In light of various offline comments, and Ben’s latest Lawfare post, let me briefly elaborate upon my post from this morning with respect to Saturday’s remarks by Lisa Monaco and the ongoing debate over AUMF reform. To my mind, folks are misreading Monaco’s comments because they are conflating three very different questions:
- What, if anything, is going to happen to the September 2001 AUMF?
- What additional (“extra-AUMF”) statutory authorities, if any, will the President seek for groups not covered by the 2001 AUMF (e.g., ISIS)?
- What powers does the President believe he has in the absence of any statutory authorization?
I didn’t see anything in Lisa’s comments—including her response to Raha—that suggested that the Administration has changed its view since at all with respect to questions (1) or (3) since the President’s May 2013 speech at the National Defense University. They are still seeking to refine or repeal the AUMF in light of the changed nature of the threat posed by al Qaeda and the Taliban; and they still believe that the President has at least some authority to use military force in the absence of any statute.
The million-dollar question is (2). And although Congress may address (2) in the same bill that addresses (1), we would all do well to keep these questions distinct. Thus, if what Lisa was saying was, in fact, about authority to go after groups clearly outside the scope of the AUMF (again, think ISIS), I think that only underscores the conclusion that there’s nothing new here.

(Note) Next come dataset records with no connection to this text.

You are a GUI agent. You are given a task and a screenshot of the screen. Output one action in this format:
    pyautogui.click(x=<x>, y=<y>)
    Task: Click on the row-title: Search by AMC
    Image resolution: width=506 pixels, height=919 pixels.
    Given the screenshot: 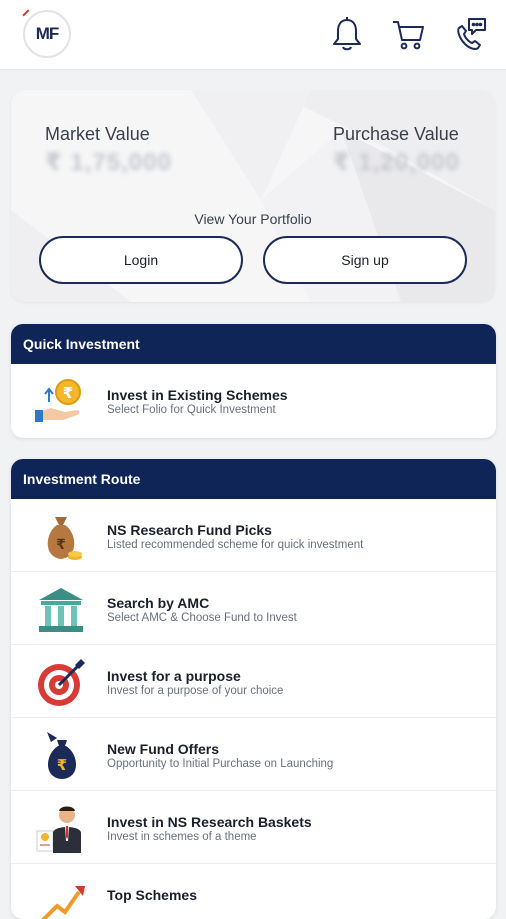 What is the action you would take?
    pyautogui.click(x=158, y=603)
    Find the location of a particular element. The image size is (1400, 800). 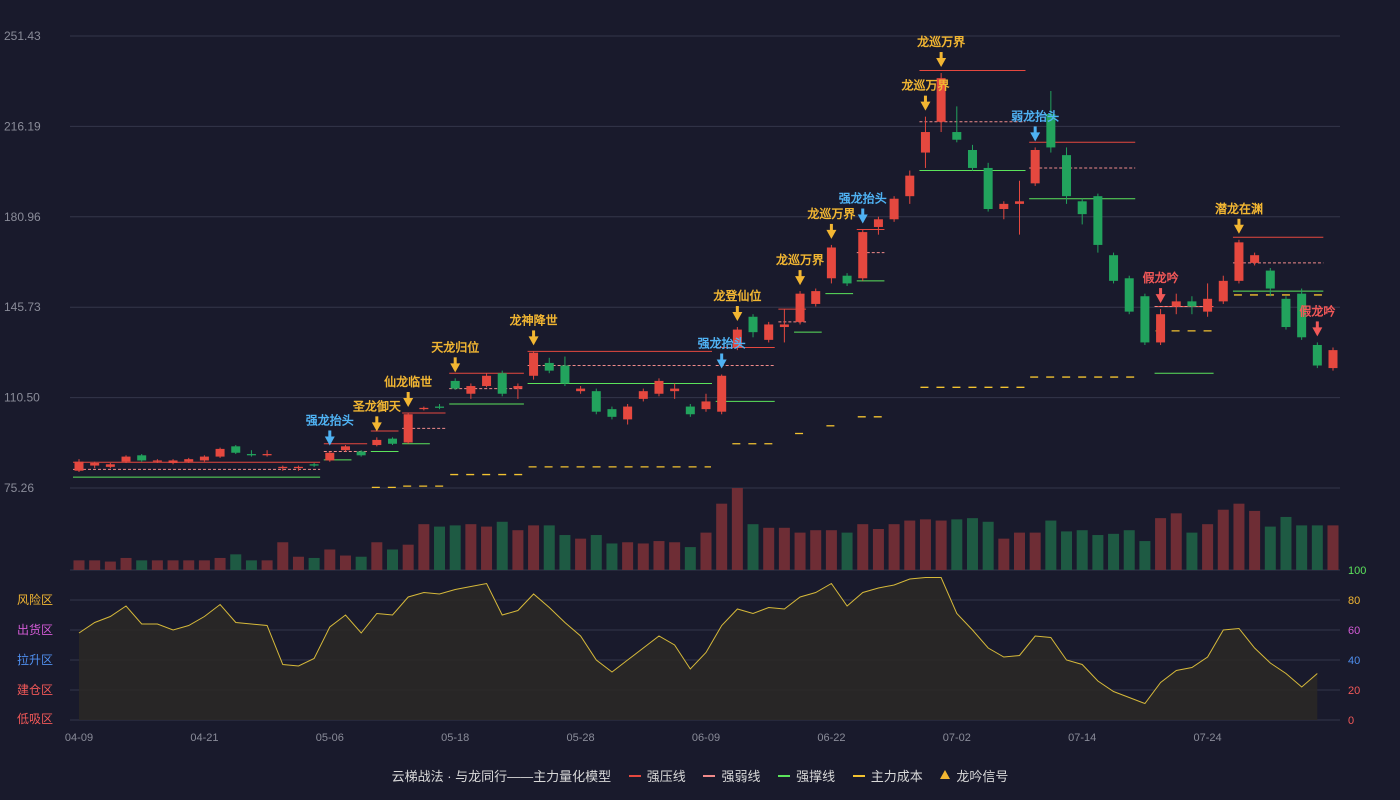

x-tick-label: 06-22 is located at coordinates (831, 738).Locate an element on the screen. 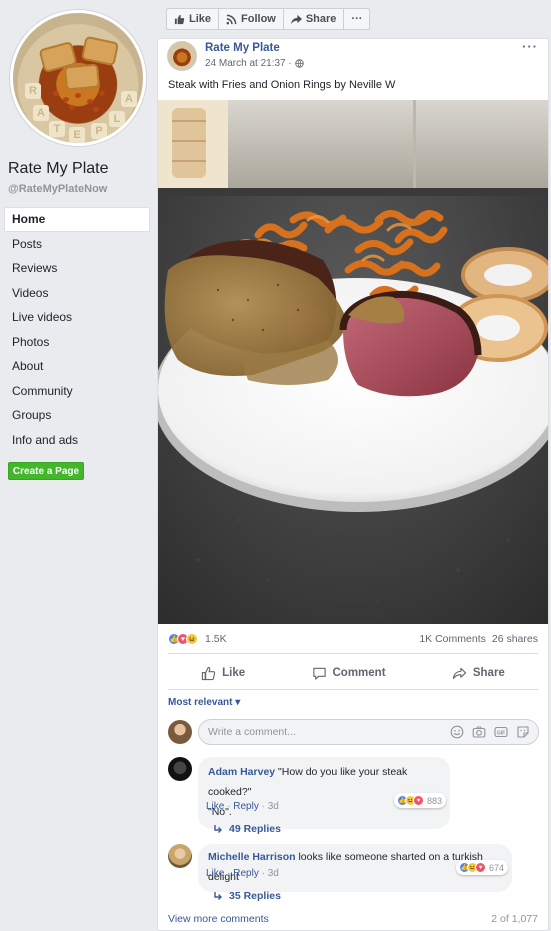 The height and width of the screenshot is (931, 551). post-author-avatar is located at coordinates (182, 56).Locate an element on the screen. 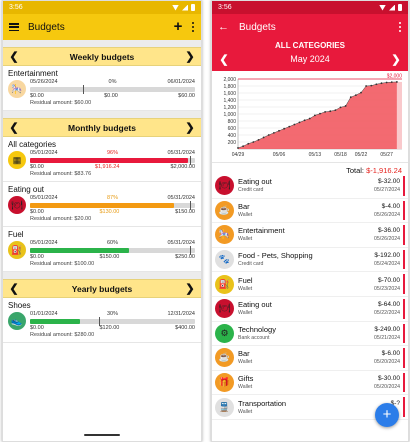 The width and height of the screenshot is (410, 442). budget-spent-amount: $120.00 is located at coordinates (110, 328).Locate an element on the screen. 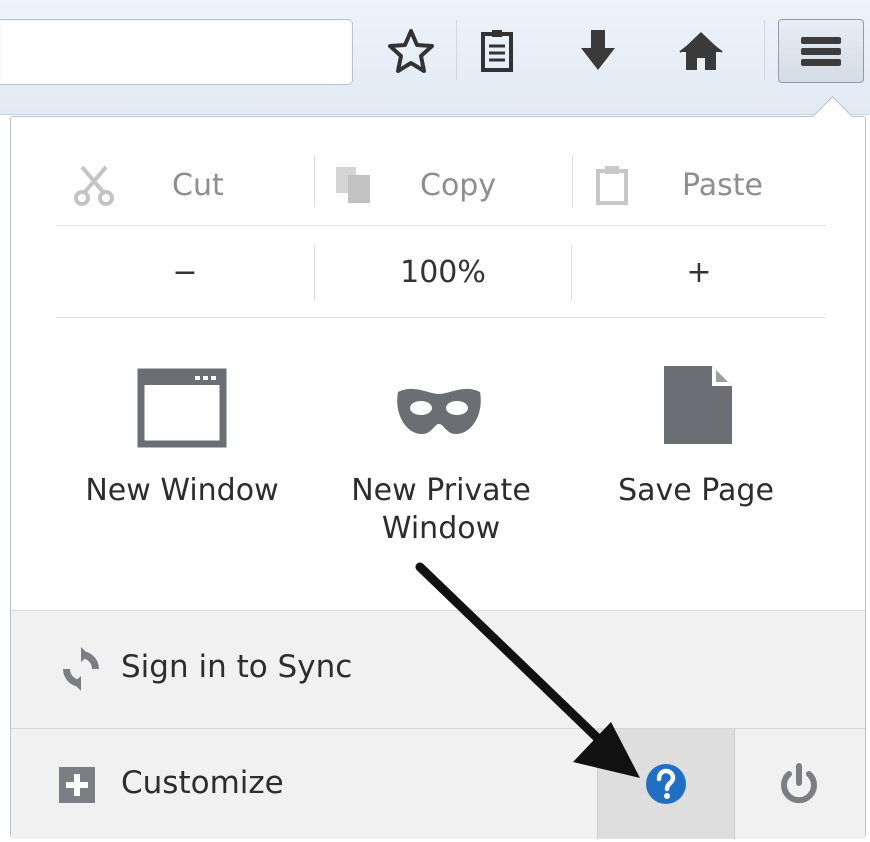  help-icon is located at coordinates (666, 784).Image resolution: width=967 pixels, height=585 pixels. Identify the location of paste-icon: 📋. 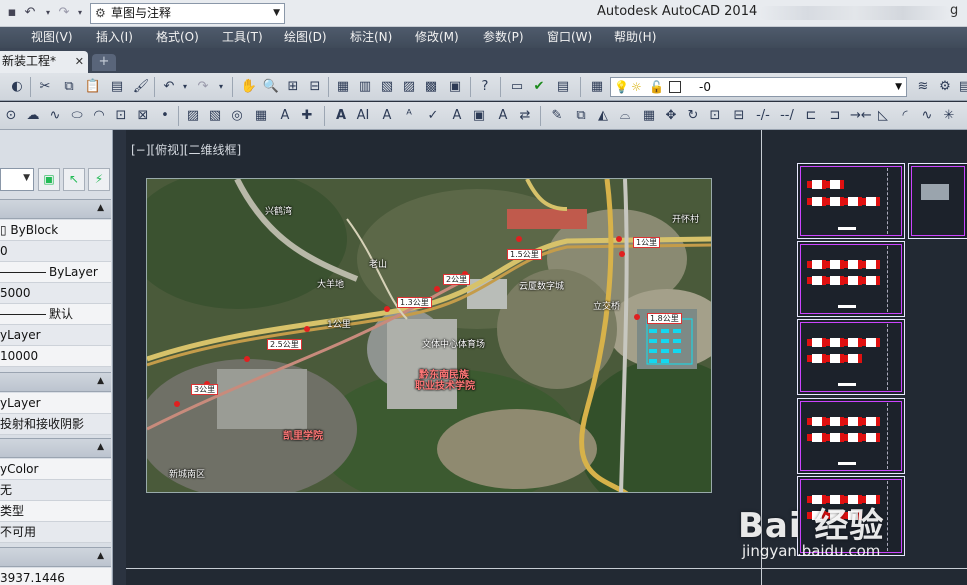
(93, 87).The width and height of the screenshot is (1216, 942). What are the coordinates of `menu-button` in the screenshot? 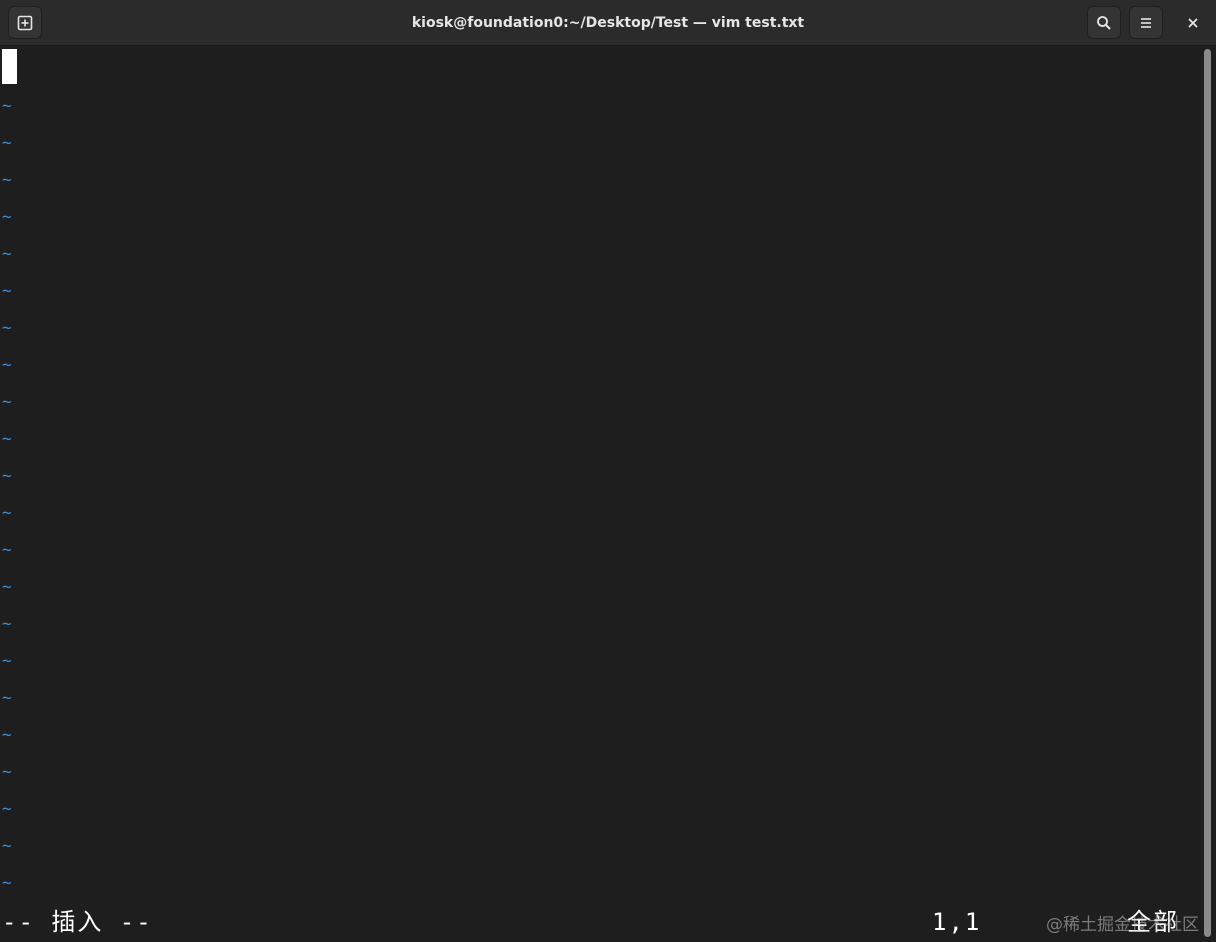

The Administration has never said it wouldn’t go to Congress if and when the need for extra-AUMF authority came along; it’s just resisted the notion that we’re there yet. And the whole point of the fight between Jen Daskal & me, on the one hand, and the Lawfare crew, on the other, is whether Congress should provide such forward-looking authority against groups with no connection to September 11 before they’re actually needed. The Hoover paper says yes; Jen and I rather emphatically say no. If the Administration does eventually seek a limited, group-specific use-of-force authorization against a group not covered by the 2001 AUMF, that only vindicates what Jen and I argued for in our paper–contra the broad and open-ended proposal at the core of the Hoover paper.
Of course, only folks inside the Administration can say for sure whether a shift in policy is nigh. But it would behoove all of us to be clear on what the current policy actually is before we can assess whether unscripted remarks to an unscripted question portend a shift thereof.